Pour confirmer un cas de DEP et notamment le différencier d’une infection par le virus de la GET, l’approche classique est de combiner une détection directe de l’antigène ou du virus, associée à une réponse sérologique. Les échantillons biologiques pour la recherche du virus sont les fèces ou les cellules épithéliales du petit intestin prélevé chez le jeune porcelet 24 h après le début de diarrhée aiguë. Le virus peut être mis en évidence par microscopie électronique dans les fèces par sa morphologie caractéristique et identifié par agrégation avec des antisérums spécifiques de porcs convalescents. Toutefois, la visualisation et l’identification des particules virales nécessitent une expertise technique peu disponible en Europe vu que ce type d’affection a disparu depuis plus de vingt ans. L’isolement viral sur culture cellulaire est difficile mais possible sur cellules Vero ou PK15. La RT-PCR reste la méthode la plus sensible et la plus spécifique, en routine en Corée et au Japon (Kim et al., 2001).
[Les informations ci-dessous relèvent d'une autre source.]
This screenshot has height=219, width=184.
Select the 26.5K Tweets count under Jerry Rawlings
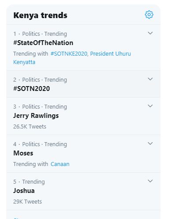point(30,127)
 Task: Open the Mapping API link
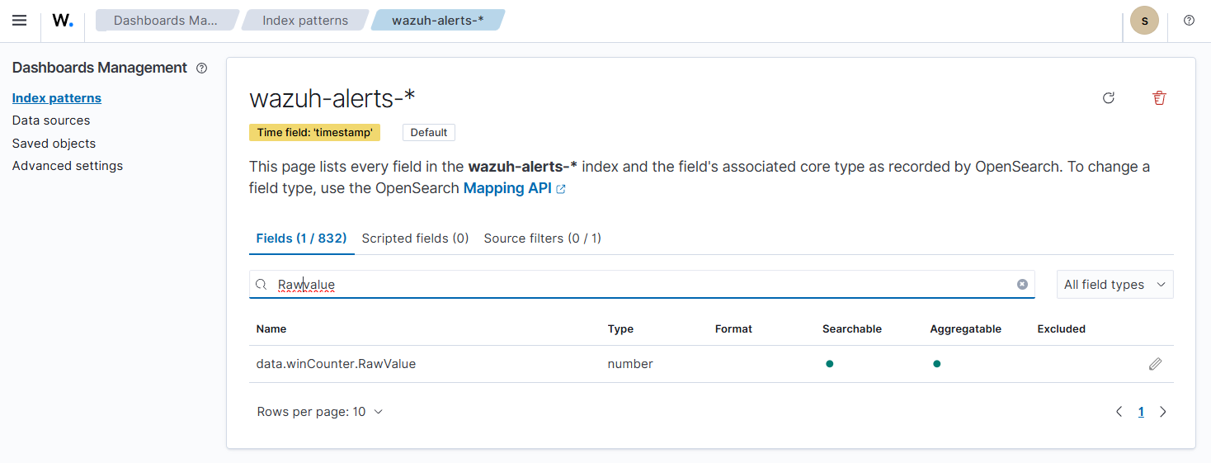pos(515,188)
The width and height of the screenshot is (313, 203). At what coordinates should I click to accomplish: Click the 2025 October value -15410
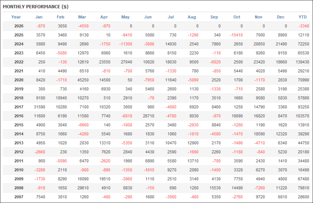tap(236, 35)
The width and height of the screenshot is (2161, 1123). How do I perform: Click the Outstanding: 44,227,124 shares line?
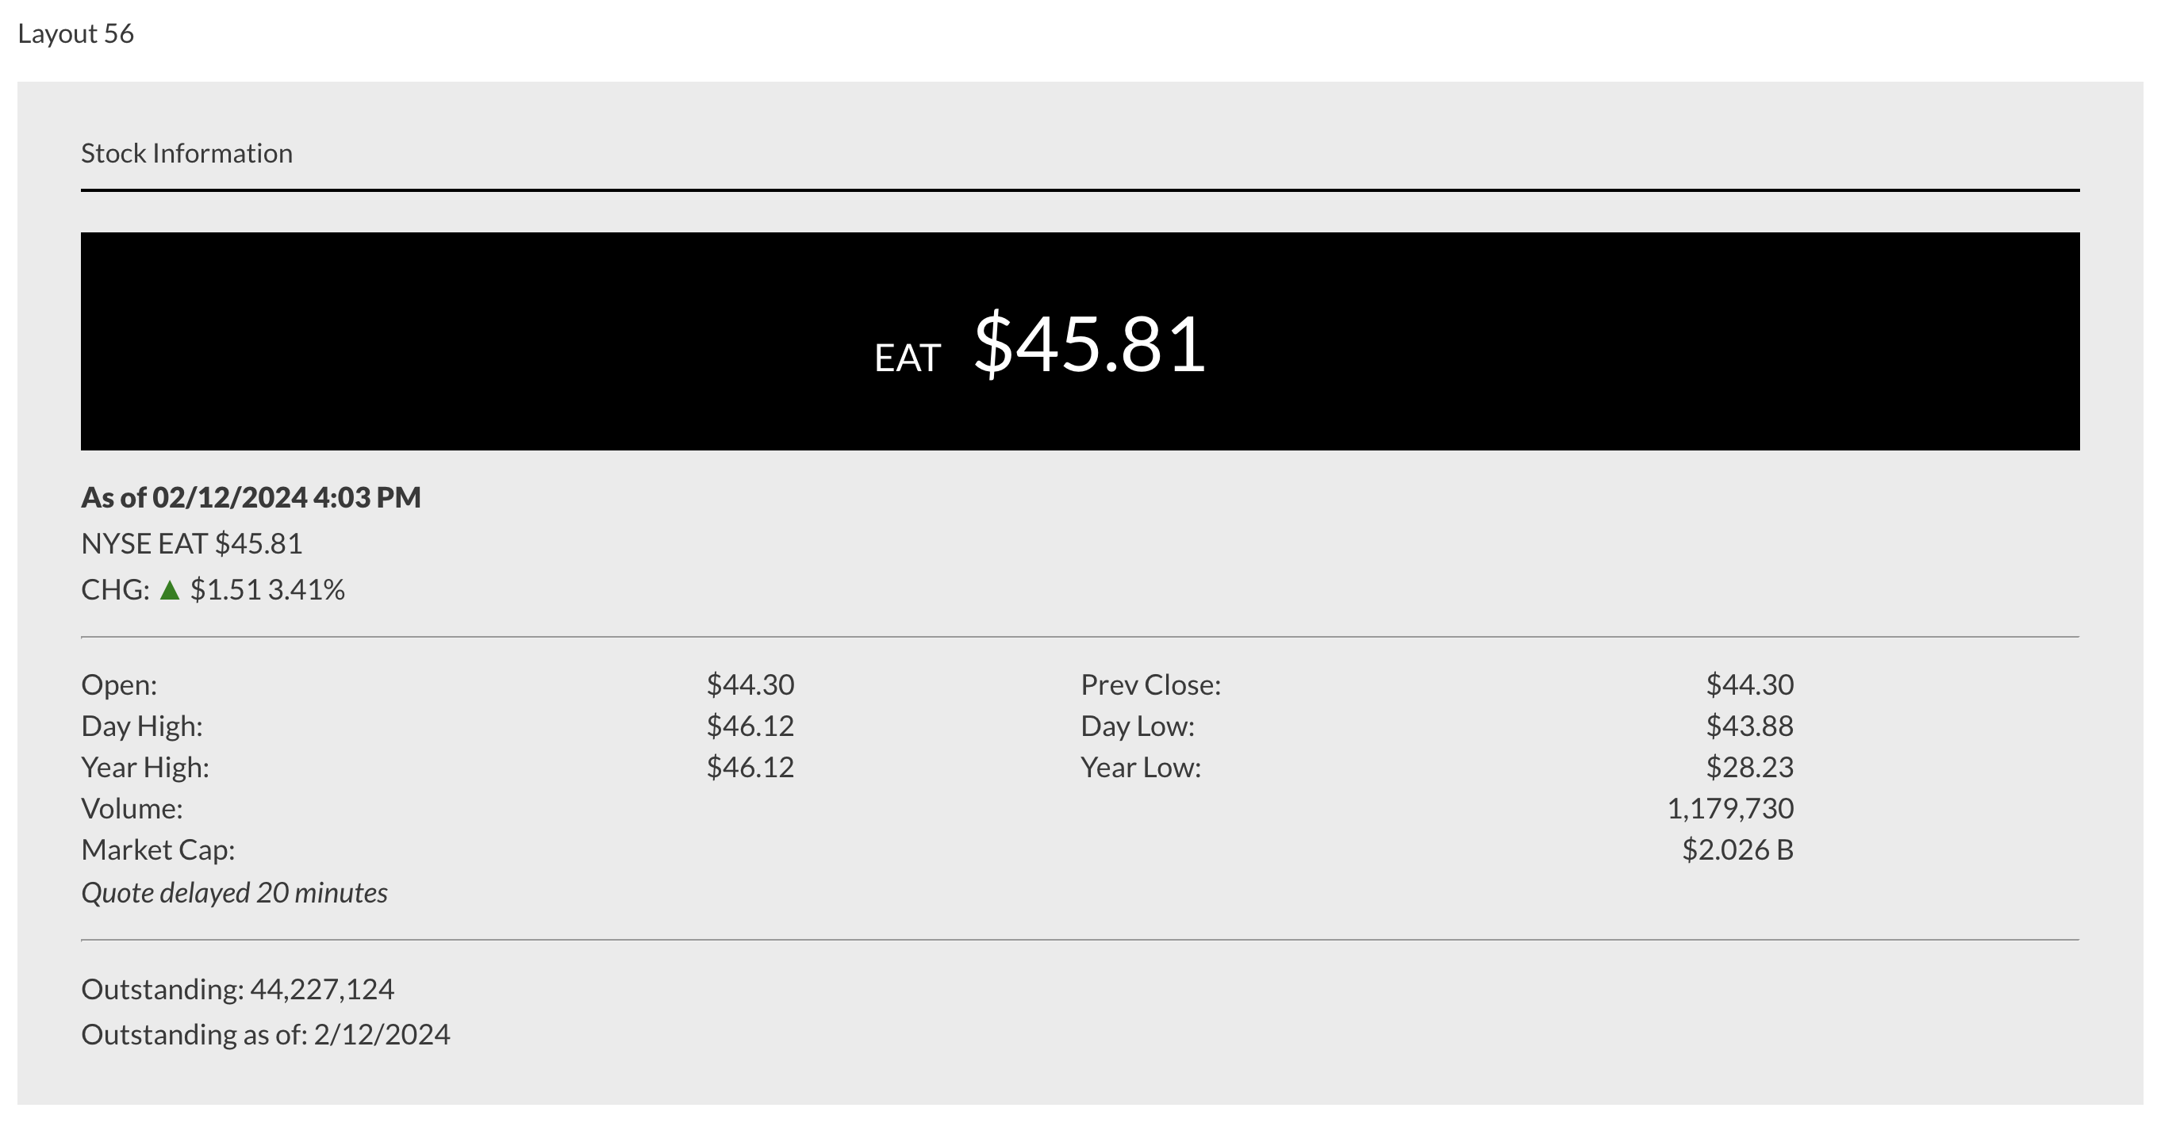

La détection d’anticorps spécifiques peut se faire par IPMA (immunoperoxidase monolayer assay) ou ELISA (Saif et al., 2012).
En Europe, les derniers cas de diarrhée épidémique porcine ont été décrits en 2006 en Italie (Martelli et al., 2008). Le potentiel de diffusion de cette nouvelle souche de virus dans la population porcine européenne n’est pas connu.
L’hypothèse d’une exposition commune au début de l’épizootie, l’homologie avec un virus circulant récemment en Chine, la détection du virus infectieux dans un sous-produit d’abattoir utilisé pour l’alimentation des porcs, le statut immunitaire incertain de la population porcine en Europe vis-à-vis de ce nouveau variant de DEP appellent à exercer une grande vigilance sur l’évolution de cette épizootie et de son origine.
(1) Anses, Laboratoire de Ploufragan-Plouzané, Unité Epidémiologie et bien-être du porc, France
(2) Anses, Laboratoire de Ploufragan-Plouzané, Unité Génétique Virale, Biosécurité, France
(3) Anses, Laboratoire de Lyon, Unité Epidémiologie, France
Références :
AASW, 2014. American Association of Swine Veterinarians. Porcine Epidemic Diarrhea [WWW Document]. URL http://www.aasv.org/aasv%20website/Resources/Diseases/PorcineEpidemicDiarrhea.php (accessed 3.11.14).
Government of Canada, C.F.I.A., 2014. Update: Canadian Food Inspection Agency Investigation into Feed as a Possible Source of Porcine Epidemic Diarrhea (PED) [WWW Document]. URL http://www.inspection.gc.ca/animals/terrestrial-animals/diseases/other-diseases/ped/2014-03-03/eng/1393891410882/1393891411866 (accessed 3.11.14).
Kim, S.Y., Song, D.S., Park, B.K., 2001. Differential Detection of Transmissible Gastroenteritis Virus and Porcine Epidemic Diarrhea Virus by Duplex RT-PCR. J. Vet. Diagn. Invest. 13, 516–520.
Martelli, P., Lavazza, A., Nigrelli, A.D., Merialdi, G., Alborali, L.G., Pensaert, M.B., 2008. Epidemic of diarrhoea caused by porcine epidemic diarrhoea virus in Italy. Vet. Rec. 162, 307–310. doi:10.1136/vr.162.10.307.
Saif, L., Pensaert, M.B., Sestak, K., Yeo, S.G., and Jung, K., 2012. Coronaviruses. Diseases of swine, 10th edition. Edited by Zimmerman J, Karriker LA, Ramirez A, Scwartz KJ, Stevenson GW. 501-524.
Song, D., Park, B., 2012. Porcine epidemic diarrhoea virus: a comprehensive review of molecular epidemiology, diagnosis, and vaccines. Virus Genes 44, 167–175.